Then you need to either go back and run over it again or take our word for it :wink:

Try applying the product rule, let [tex]u=x[/tex] and [tex]v=(x^2+1)^n[/tex]
 
  • #39


I again tried to calculate the derivative and got:-
[tex]2nx^2(x^2+1)^{n-1}+(x^2+1)^n[/tex]

Right...?
Now i substitute the value 1 and i get:-
[tex]2^n(1+n)[/tex]

Am i right this time?
 
  • #40


Right... and we're done! :cool:
 
  • #41


I like Serena said:
Right... and we're done! :cool:

Thanks for reply! :smile:
I have more questions.
The question is:-

[tex]\sum_{k=1}^n \frac{{}^nC_k}{k+2}[/tex]

Can you provide me some hints to start? :smile:
(Please don't think that i am trying to solve my homework, it's not a homework question, it is from a test paper, i am only trying to get a strong hold on binomial theorem and Calculus :frown:)
 
  • #42


Looks like a combination of the previous 2 problems. :smile:

The boundary k=1 is one off. You need to correct that.

And you can define a function of x, such that the denominator disappears when you take the derivative.
 
  • #43


I like Serena said:
Looks like a combination of the previous 2 problems. :smile:

The boundary k=1 is one off. You need to correct that.

And you can define a function of x, such that the denominator disappears when you take the derivative.

I thought of that but how should i define a function of x? Like in previous question you took x2k, so what should i take here? :confused:
 
  • #44


Pranav-Arora said:
I thought of that but how should i define a function of x? Like in previous question you took x2k, so what should i take here? :confused:

Last time we chose x2k because the integral of it caused us to cancel the factor 2k+1. This time we will be taking the derivative and what n must be chosen such that when we take the derivative of xn, it cancels out the factor [tex]\frac{1}{k+2}[/tex]

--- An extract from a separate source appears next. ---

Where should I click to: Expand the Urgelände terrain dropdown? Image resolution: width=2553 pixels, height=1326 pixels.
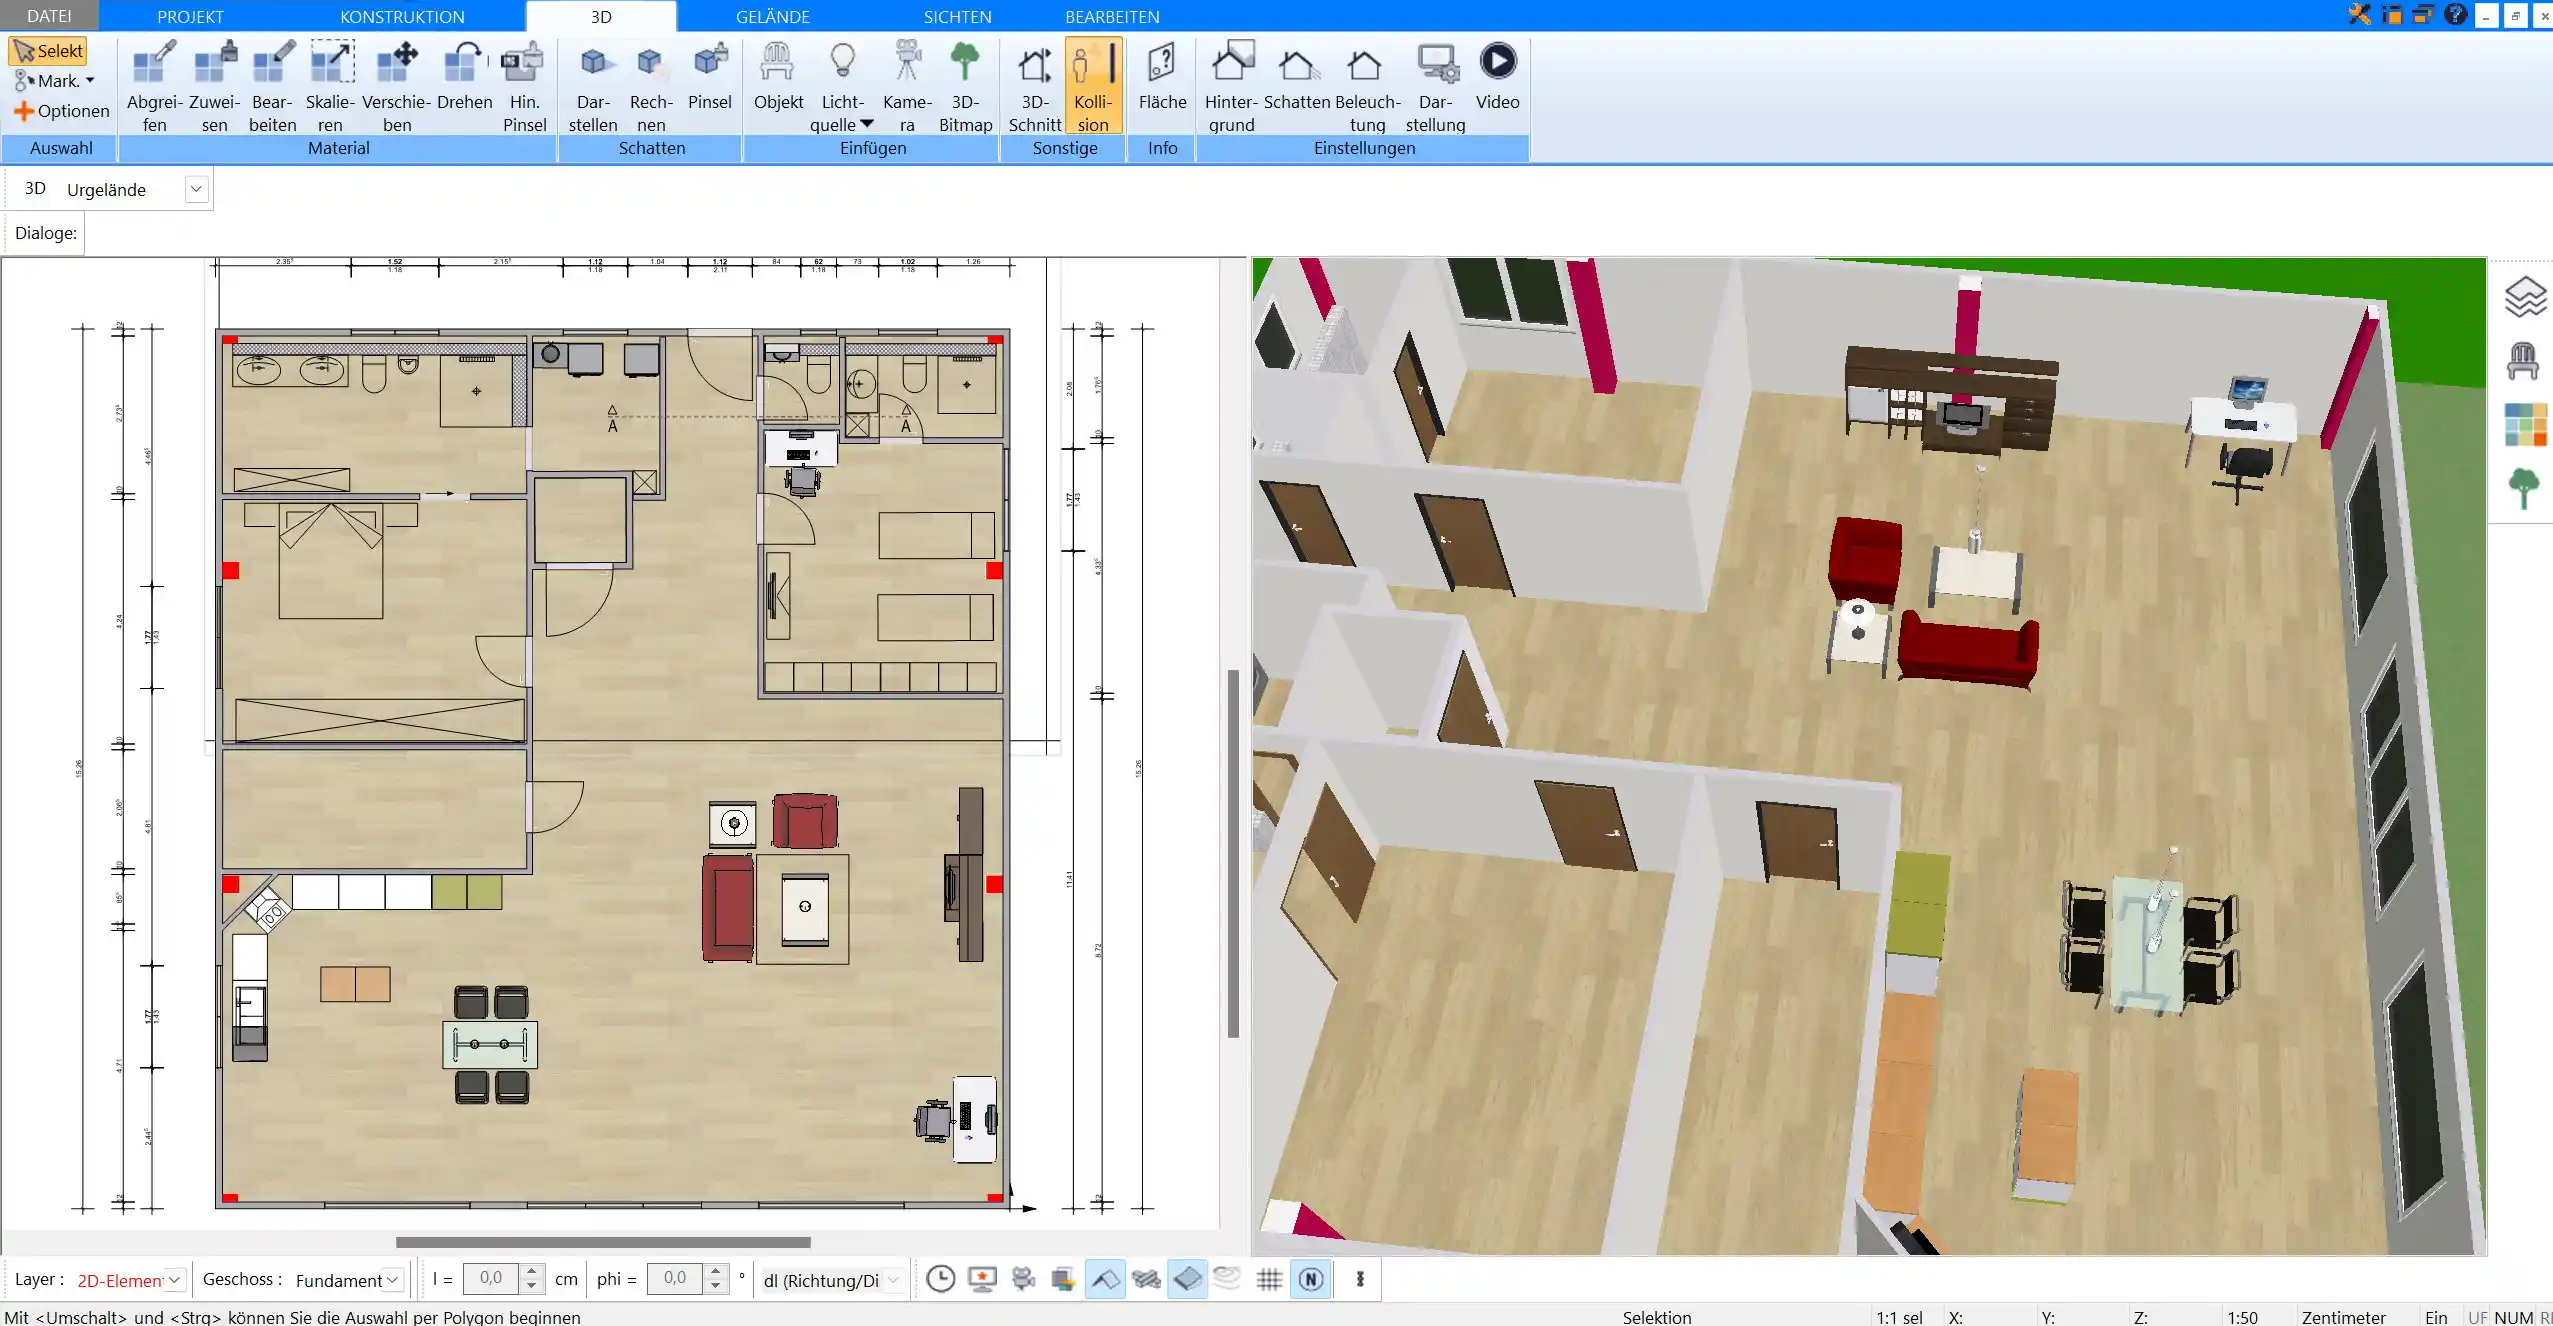[196, 187]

And by the way, you are always allowed to check your answer, so whatever you choose, take the derivative to see what happens :wink:
 
  • #45


Mentallic said:
Last time we chose x2k because the integral of it caused us to cancel the factor 2k+1. This time we will be taking the derivative and what n must be chosen such that when we take the derivative of xn, it cancels out the factor [tex]\frac{1}{k+2}[/tex]

And by the way, you are always allowed to check your answer, so whatever you choose, take the derivative to see what happens :wink:

I tried solving it, please tell me if i am wrong somewhere:-

Define it as a function of x and differentiate it, i.e.
[tex]f(x)=\sum_{k=1}^n \frac{{}^nC_k}{k+2}x^{k+2}[/tex]

I mould it so that it is in the form where k starts from 0, i.e
[tex]f(x)=\sum_{k=0}^n \frac{{}^nc_k}{k+2}-\frac{{}^nc_0x^2}{2}[/tex]

Then i differentiated it and i get:-
[tex]\frac{d}{dx}(f(x))=(\sum_{k=0}^n{}^nC_kx^{k+1})-{}^nC_0x[/tex]

Converting it to binomial form:-
[tex]\frac{d}{dx}(f(x))=x(x+1)^n-x[/tex]

Now what should be the next step? :confused:
Should the next step be integration?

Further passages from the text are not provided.